(What the exercise asks) Please return the lines below verbatim, beginning at the one that has "Select the eraser tool" and stopping after the one that has "Given: Open notifications bell in title bar", and add no other lines.

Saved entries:
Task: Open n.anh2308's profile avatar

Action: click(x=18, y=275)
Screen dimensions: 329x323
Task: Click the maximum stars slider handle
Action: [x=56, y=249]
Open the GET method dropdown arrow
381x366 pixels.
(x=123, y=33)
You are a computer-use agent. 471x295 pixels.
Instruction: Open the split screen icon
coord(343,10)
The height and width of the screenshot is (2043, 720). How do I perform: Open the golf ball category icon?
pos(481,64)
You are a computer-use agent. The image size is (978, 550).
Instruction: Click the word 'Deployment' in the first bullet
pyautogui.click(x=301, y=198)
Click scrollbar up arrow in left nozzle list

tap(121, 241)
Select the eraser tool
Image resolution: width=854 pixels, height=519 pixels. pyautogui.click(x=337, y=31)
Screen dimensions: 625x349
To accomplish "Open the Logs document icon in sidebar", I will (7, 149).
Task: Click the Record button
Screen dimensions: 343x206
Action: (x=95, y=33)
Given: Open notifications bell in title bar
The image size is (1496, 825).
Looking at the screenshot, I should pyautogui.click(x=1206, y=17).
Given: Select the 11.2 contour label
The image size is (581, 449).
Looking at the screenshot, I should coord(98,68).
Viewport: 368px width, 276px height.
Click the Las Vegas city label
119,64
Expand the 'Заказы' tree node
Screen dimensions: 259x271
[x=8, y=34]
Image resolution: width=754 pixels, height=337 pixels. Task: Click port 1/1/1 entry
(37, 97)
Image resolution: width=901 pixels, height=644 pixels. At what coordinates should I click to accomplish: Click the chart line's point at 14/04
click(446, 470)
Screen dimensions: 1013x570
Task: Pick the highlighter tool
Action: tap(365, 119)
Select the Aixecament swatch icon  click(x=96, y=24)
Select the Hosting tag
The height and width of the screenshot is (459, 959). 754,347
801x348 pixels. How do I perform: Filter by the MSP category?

(Answer to the exercise)
Select the eraser tool
Image resolution: width=854 pixels, height=519 pixels. pyautogui.click(x=337, y=31)
Screen dimensions: 625x349
To accomplish "Open the Logs document icon in sidebar", I will (7, 149).
Task: Click the Record button
Screen dimensions: 343x206
Action: (x=95, y=33)
Given: Open notifications bell in title bar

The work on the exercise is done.